BEIRUT: Turkish airstrikes on a regime-controlled border station in Syria claimed 11 lives on Tuesday after fighting broke out among the Ankara’s forces and the local Kurdish militants overnight, according to a war monitor.
The Syrian Observatory for Human Rights said that “eleven fighters were killed in a Turkish air attack that targeted a Syrian regime outpost near the Turkish border,” without identifying the deceased as belonging to the Damascus government or Kurdish forces.

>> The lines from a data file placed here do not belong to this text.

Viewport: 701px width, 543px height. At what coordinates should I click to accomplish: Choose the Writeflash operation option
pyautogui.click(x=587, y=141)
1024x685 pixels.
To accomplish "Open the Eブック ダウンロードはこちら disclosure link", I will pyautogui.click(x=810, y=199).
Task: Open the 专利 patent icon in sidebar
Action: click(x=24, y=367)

Turkish military planes, according to the Kurdish-led Syrian Democratic Forces, “had launched 12 airstrikes against positions of a Syrian army located on the border strip west of Kobane.”Farhad Shami, a spokesman for the SDF, stated that the operations resulted in “casualties,” although he did not say how many.

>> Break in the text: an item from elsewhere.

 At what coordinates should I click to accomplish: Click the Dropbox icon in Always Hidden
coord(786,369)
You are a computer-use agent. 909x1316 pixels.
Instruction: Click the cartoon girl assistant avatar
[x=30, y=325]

As part of agreements to halt cross-border offensives by Ankara against Kurdish troops it considers as terrorists, Syrian government soldiers have deployed in regions held by Kurdish fighters close to the Turkish border.
The Observatory, a British-based monitoring organisation that depends on a network of informants inside Syria, reported that Tuesday’s attacks came after nighttime battles among Ankara’s forces and the SDF, which is commanded by Kurds, west of Kobane.

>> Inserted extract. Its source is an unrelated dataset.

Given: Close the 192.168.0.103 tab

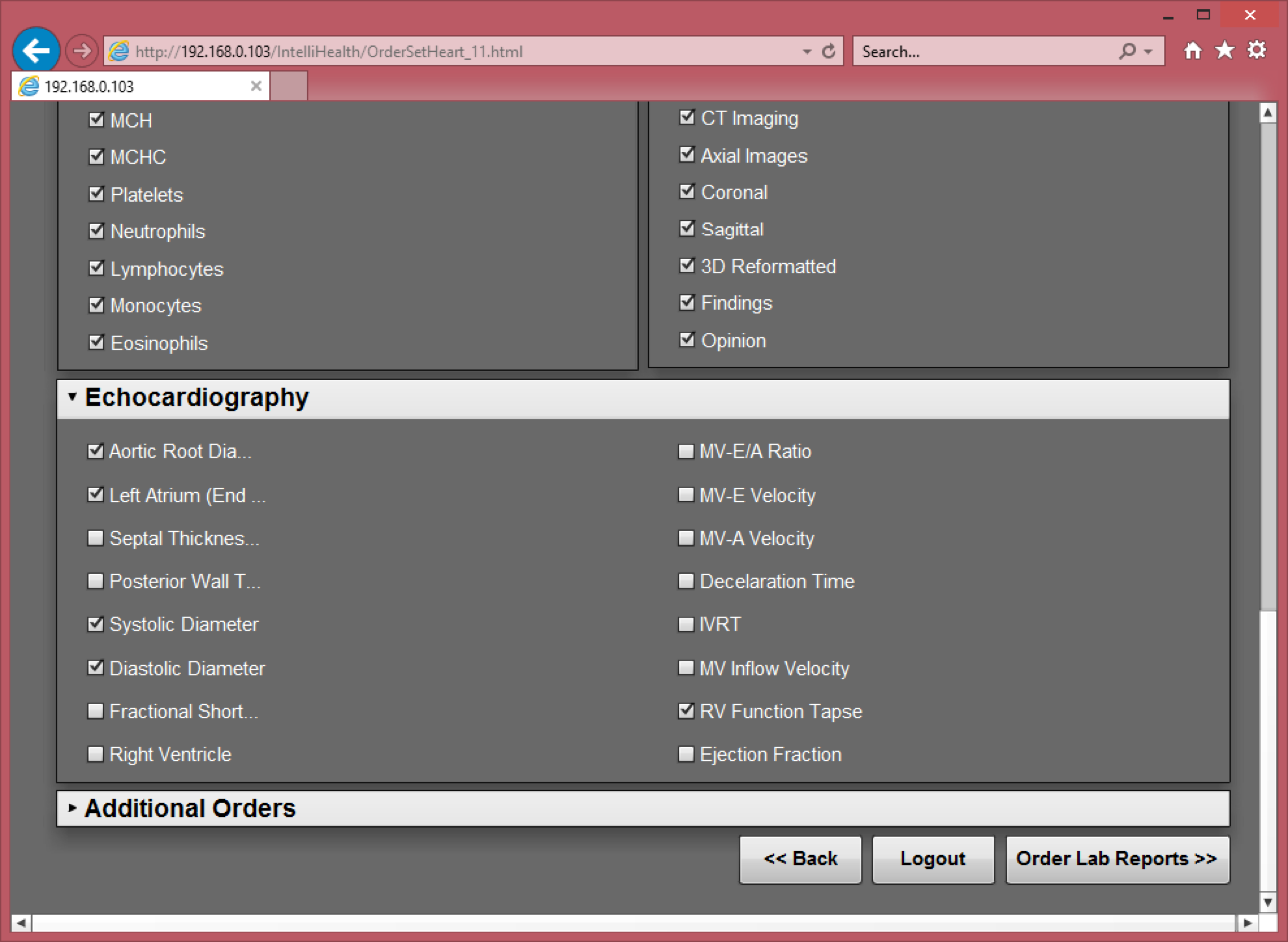Looking at the screenshot, I should coord(256,86).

According to the Turkish defence ministry, as part of the escalation, Kurdish troops launched an attack within Turkish territory, killing one soldier.In retaliatory assaults inside Syria, Ankara “neutralised thirteen terrorists,” the ministry said, adding that activities were still taking place in the area.
Since 2016, Turkey has undertaken a number of cross-border offensives against Daesh and Kurdish forces, although few of these operations have killed combatants for the Syrian regime.